An example illustrates the difference. Assume that you have two conflicting transactions: T1 and T2, each with a unique time stamp. Suppose T1 has a time stamp of 11548789 and T2 has a time stamp of 19562545. You can deduce from the time stamps that T1 is the older transaction (the lower time stamp value) and T2 is the newer transaction. Given that scenario, the four possible outcomes are shown in the following Table.
Using the wait/die scheme:
• If the transaction requesting the lock is the older of the two transactions, it will wait until the other transaction is completed and the locks are released.
• If the transaction requesting the lock is the younger of the two transactions, it will die (roll back) and is rescheduled using the same time stamp.
In short, in the wait/die scheme, the older transaction waits for the younger to complete and release its locks
In the wound/wait scheme:
• If the transaction requesting the lock is the older of the two transactions, it will preempt (wound) the younger transaction (by rolling it back). T1 preempts T2 when T1 rolls back T2. The younger, preempted transaction is rescheduled using the same time stamp.
• If the transaction requesting the lock is the younger of the two transactions, it will wait until the other transaction is completed and the locks are released.
In short, in the wound/wait scheme, the older transaction rolls back the younger transaction and reschedules it.

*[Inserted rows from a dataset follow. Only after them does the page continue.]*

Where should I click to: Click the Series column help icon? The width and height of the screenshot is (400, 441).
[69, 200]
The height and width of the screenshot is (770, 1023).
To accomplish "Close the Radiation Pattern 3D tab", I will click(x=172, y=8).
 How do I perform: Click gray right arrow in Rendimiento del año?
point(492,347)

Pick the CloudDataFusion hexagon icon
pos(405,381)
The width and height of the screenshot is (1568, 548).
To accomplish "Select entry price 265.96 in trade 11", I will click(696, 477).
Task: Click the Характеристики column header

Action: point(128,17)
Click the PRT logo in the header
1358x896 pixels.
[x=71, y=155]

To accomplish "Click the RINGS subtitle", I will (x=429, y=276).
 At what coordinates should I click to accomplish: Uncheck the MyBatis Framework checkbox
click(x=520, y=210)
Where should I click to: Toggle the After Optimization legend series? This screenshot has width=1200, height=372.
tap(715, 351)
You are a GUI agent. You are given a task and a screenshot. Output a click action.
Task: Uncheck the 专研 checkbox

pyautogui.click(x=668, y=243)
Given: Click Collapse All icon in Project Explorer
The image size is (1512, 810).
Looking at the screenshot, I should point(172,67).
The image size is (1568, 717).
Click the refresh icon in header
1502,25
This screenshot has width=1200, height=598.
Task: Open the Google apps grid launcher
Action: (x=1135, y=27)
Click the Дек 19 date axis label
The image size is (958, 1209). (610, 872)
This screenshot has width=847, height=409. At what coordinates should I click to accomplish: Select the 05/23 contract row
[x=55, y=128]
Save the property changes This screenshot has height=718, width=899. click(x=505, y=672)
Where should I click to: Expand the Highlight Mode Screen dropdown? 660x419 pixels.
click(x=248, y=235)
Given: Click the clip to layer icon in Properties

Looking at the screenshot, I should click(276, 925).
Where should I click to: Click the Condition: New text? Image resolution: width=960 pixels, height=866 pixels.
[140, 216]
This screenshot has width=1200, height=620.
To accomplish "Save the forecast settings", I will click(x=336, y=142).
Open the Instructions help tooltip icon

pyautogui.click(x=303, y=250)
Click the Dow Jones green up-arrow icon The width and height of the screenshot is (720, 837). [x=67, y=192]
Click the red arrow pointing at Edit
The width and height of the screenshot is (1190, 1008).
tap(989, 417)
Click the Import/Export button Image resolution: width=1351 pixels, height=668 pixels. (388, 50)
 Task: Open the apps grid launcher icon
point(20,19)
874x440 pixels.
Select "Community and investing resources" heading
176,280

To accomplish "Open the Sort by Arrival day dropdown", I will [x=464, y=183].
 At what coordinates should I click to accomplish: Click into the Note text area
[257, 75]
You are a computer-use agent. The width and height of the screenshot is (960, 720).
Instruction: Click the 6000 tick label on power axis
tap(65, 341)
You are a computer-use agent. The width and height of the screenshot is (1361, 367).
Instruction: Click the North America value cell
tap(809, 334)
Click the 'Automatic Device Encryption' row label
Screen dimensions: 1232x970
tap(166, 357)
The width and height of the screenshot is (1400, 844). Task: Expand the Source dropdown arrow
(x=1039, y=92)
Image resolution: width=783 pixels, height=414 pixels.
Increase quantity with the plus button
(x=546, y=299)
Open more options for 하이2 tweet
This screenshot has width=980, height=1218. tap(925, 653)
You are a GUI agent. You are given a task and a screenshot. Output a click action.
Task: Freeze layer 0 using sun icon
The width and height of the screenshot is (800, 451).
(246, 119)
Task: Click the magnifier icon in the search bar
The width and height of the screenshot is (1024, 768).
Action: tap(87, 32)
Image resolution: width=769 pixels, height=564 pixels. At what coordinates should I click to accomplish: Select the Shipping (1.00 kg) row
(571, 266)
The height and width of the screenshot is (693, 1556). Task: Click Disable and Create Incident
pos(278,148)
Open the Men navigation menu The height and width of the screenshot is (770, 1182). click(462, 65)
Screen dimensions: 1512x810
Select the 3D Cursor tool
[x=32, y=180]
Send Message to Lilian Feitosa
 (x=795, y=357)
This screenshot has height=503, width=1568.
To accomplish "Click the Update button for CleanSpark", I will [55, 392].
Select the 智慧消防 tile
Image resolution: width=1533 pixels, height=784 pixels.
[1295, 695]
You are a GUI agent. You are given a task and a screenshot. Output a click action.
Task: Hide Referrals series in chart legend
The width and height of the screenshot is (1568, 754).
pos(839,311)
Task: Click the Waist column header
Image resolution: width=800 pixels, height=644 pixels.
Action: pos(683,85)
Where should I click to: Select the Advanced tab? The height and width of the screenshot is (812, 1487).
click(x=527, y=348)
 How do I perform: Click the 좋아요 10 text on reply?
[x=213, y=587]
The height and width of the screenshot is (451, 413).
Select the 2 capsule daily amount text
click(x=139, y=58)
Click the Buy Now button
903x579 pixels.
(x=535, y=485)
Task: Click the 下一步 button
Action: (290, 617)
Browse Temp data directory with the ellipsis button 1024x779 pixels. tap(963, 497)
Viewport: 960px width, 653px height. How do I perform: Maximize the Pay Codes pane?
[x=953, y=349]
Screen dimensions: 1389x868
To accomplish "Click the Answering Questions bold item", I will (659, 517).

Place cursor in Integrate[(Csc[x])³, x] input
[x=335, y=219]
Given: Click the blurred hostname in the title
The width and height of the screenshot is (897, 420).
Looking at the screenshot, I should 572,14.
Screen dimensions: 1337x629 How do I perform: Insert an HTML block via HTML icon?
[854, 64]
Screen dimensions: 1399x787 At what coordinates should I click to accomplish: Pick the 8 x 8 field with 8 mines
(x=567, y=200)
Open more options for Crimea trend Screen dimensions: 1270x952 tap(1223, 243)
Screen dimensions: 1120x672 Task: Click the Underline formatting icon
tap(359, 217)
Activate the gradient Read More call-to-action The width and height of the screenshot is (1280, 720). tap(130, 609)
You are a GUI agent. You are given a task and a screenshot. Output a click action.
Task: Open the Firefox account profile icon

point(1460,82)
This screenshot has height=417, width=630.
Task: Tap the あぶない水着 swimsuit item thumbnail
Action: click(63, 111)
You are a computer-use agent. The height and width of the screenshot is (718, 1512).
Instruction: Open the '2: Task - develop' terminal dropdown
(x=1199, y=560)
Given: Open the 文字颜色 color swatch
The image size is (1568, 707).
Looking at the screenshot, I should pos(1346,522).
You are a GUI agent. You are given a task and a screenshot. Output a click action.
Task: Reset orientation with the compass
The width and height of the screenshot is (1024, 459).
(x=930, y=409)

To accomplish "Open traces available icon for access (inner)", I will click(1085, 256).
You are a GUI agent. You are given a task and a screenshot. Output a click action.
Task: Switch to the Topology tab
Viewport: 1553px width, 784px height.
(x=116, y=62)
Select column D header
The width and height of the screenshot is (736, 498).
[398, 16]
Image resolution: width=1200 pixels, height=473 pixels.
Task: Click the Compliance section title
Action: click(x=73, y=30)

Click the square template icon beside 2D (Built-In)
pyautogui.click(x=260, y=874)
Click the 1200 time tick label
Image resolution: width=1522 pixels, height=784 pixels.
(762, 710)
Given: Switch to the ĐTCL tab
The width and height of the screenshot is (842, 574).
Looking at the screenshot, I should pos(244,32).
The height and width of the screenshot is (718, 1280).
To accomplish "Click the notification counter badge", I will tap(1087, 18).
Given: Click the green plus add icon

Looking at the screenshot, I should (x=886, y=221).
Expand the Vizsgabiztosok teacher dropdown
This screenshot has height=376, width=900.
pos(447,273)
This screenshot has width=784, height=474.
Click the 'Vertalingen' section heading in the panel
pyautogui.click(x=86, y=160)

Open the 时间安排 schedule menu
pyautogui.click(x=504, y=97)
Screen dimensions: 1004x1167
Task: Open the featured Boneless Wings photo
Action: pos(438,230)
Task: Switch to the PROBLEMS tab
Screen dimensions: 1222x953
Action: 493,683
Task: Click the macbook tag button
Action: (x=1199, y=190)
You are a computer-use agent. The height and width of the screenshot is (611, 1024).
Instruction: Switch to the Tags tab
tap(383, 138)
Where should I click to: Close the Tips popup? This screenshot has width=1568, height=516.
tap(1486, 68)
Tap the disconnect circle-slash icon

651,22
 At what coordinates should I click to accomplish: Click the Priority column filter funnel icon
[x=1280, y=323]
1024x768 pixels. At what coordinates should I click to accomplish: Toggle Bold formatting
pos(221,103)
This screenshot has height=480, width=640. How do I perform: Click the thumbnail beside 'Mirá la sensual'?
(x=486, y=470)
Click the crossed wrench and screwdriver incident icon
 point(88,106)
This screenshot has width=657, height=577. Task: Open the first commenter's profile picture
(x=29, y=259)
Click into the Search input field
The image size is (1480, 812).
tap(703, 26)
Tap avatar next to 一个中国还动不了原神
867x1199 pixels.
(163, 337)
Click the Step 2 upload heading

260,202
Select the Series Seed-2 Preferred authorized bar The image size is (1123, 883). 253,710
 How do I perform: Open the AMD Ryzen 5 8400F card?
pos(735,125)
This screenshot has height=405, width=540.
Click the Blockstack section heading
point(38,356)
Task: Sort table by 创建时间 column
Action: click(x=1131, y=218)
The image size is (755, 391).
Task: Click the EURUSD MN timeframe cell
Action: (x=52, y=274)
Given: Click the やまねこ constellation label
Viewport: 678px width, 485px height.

In both schemes, one of the transactions waits for the other transaction to finish and release the locks. However, in many cases, a transaction requests multiple locks. How long does a transaction have to wait for each lock request? Obviously, that scenario can cause some transactions to wait indefinitely, causing a deadlock. To prevent that type of deadlock, each lock request has an associated time-out value. If the lock is not granted before the time-out expires, the transaction is rolled back.